> **What to do**:
Write out each line exactly, starting with the one containing "Image resolution: width=1280" and stopping after the last line of the listing below.

> **Data records**:

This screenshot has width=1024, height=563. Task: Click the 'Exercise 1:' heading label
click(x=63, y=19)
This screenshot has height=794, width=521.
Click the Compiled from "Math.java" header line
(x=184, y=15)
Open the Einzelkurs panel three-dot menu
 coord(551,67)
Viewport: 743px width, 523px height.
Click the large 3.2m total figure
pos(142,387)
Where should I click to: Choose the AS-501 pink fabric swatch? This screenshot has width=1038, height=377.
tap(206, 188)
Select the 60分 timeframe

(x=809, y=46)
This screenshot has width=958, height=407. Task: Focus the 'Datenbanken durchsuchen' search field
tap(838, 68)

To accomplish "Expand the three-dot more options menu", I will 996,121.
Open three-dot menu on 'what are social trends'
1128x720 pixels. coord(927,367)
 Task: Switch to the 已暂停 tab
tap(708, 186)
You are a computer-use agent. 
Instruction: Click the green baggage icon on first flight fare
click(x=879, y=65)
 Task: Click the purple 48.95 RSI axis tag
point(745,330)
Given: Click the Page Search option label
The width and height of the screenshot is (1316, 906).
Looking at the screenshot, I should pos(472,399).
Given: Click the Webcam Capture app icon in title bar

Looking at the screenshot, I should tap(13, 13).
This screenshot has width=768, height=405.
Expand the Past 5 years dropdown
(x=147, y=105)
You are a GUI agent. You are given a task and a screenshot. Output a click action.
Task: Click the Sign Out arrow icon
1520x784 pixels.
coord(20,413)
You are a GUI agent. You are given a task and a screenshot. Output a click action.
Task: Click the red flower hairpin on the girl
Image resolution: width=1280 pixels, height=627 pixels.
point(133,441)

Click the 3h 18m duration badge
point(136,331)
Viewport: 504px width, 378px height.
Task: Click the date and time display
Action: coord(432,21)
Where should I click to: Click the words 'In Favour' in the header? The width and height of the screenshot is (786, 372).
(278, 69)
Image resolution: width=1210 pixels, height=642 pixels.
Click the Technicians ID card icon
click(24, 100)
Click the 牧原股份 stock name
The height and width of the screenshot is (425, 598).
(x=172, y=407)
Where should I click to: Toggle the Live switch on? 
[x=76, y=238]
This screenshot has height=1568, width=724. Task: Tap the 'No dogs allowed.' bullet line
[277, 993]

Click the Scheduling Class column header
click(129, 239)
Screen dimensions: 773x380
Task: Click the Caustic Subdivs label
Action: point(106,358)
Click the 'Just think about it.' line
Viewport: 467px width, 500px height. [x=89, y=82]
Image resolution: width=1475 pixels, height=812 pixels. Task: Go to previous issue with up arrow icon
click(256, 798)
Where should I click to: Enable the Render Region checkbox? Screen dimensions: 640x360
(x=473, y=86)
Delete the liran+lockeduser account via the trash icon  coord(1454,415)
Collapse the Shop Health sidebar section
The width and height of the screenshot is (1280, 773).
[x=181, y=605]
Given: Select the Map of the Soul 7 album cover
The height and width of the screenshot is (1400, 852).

> **Output**:
Image resolution: width=1280 pixels, height=627 pixels.
point(133,441)

Click the 3h 18m duration badge
point(136,331)
Viewport: 504px width, 378px height.
Task: Click the date and time display
Action: coord(432,21)
Where should I click to: Click the words 'In Favour' in the header? The width and height of the screenshot is (786, 372).
(278, 69)
Image resolution: width=1210 pixels, height=642 pixels.
Click the Technicians ID card icon
click(24, 100)
Click the 牧原股份 stock name
The height and width of the screenshot is (425, 598).
(x=172, y=407)
Where should I click to: Toggle the Live switch on? 
[x=76, y=238]
This screenshot has height=1568, width=724. Task: Tap the 'No dogs allowed.' bullet line
[277, 993]

Click the Scheduling Class column header
click(129, 239)
Screen dimensions: 773x380
Task: Click the Caustic Subdivs label
Action: point(106,358)
Click the 'Just think about it.' line
Viewport: 467px width, 500px height. [x=89, y=82]
Image resolution: width=1475 pixels, height=812 pixels. Task: Go to previous issue with up arrow icon
click(256, 798)
Where should I click to: Enable the Render Region checkbox? Screen dimensions: 640x360
(x=473, y=86)
Delete the liran+lockeduser account via the trash icon  coord(1454,415)
Collapse the Shop Health sidebar section
The width and height of the screenshot is (1280, 773).
[x=181, y=605]
Given: Select the Map of the Soul 7 album cover
The height and width of the screenshot is (1400, 852).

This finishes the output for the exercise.